One of the revealing insights that Steve shares during the interview is that the purpose of Centers of Excellence (COE) is not necessarily to drive costs down; but instead, to drive value up!  For years, I’ve heard the concern that bundled payments are a ‘race-to-the-bottom’. Steve reframes them as a ‘race-to-the-top’. The value of these COE’s is NOT that they provide a lower unit price for heart surgery or joint replacement. The value is that they don’t perform unnecessary procedures. They provide an overall bundle of care that is of higher quality, safety and legitimacy. I underscore this because we know that a significant percentage of procedures and surgeries performed in this country are unnecessary, thereby subjecting the American public & employees to unnecessary harm & costs. In fact, the Lown Institute just published a report demonstrating that over 60% of hysterectomies and nearly 25% of cardiac arterial stenting procedures were unnecessary. This was a 2-year Medicare study of 3100 hospitals which discovered that older Americans were subjected to over 1,000,000 unnecessary tests & procedures. Within that were 200,000 cardiac stent procedures that fell into the category of ‘overuse’.

Core to Contigo’s approach is that they convene and coordinate local collaborations between employers and healthcare systems. Not only are they convening, but they are optimizing care through: (1) standardized, high reliability, bundled pathways in specialty areas; (2) providing physicians with clinical decision support tools, best practice alerts and patient benefits information; (3) assisting employees in navigating to and accessing high quality care; and (4) using both clinical data, claims data, and advanced analytics to identify patients at risk. Contigo is also bringing health plans into this ecosystem, as well as in numerous enabling technology vendors.

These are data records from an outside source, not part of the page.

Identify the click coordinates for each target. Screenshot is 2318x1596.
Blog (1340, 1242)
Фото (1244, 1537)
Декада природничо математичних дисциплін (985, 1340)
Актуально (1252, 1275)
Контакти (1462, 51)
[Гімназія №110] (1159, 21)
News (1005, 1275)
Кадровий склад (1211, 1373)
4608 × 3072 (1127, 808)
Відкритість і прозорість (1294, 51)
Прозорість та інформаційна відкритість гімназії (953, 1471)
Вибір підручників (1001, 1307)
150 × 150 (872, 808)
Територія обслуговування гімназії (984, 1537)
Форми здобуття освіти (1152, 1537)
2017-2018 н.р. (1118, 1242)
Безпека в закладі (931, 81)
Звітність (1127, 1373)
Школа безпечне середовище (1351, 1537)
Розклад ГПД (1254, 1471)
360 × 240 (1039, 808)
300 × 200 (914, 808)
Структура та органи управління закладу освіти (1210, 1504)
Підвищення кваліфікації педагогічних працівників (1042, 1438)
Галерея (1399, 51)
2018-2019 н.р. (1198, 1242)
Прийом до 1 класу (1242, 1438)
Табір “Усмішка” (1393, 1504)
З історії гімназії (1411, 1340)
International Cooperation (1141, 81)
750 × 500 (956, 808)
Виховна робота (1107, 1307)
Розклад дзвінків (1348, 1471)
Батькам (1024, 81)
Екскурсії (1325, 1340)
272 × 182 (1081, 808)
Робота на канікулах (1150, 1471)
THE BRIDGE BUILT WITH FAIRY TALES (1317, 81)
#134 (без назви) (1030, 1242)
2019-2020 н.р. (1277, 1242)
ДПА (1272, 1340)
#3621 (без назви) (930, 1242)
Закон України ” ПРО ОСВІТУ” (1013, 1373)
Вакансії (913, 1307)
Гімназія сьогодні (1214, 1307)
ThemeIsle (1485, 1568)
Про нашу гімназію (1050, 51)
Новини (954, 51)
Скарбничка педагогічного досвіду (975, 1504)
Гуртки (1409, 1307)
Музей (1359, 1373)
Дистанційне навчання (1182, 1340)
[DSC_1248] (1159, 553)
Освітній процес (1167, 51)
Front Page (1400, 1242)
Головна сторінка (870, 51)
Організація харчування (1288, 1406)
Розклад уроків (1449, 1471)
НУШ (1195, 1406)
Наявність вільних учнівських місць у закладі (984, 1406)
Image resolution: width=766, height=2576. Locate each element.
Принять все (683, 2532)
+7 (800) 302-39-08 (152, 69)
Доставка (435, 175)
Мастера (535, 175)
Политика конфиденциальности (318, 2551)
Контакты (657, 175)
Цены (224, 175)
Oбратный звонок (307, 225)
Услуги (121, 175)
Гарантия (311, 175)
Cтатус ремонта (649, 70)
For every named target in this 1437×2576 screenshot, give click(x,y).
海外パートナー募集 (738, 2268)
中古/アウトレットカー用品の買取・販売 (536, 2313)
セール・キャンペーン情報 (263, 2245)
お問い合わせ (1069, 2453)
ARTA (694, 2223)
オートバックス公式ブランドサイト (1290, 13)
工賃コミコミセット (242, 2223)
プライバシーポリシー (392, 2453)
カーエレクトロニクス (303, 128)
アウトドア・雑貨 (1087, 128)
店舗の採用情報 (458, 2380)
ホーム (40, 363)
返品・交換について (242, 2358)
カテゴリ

What I find encouraging is that Contigo is not alone in creating a more integrated, seamless value-based system of care. While many healthcare systems across the country are hedging their bets and responding as if fundamental transformation is not around the corner, this movement of direct-to-employer curators & navigators is leading and catalyzing the transformation to assure that patients receive the right care. In 2020, over two-thirds of large employers were steering, or planning to steer, their employees to Centers of Excellence. There is little doubt that employers will continue to play an increasing role as a major market force pulling us toward value-based payment & care. As healthcare becomes less affordable for the majority of Americans, we are rapidly reaching a tipping point, or perhaps more like a boiling point. This does not seem like the type of bet any healthcare stakeholder should be hedging.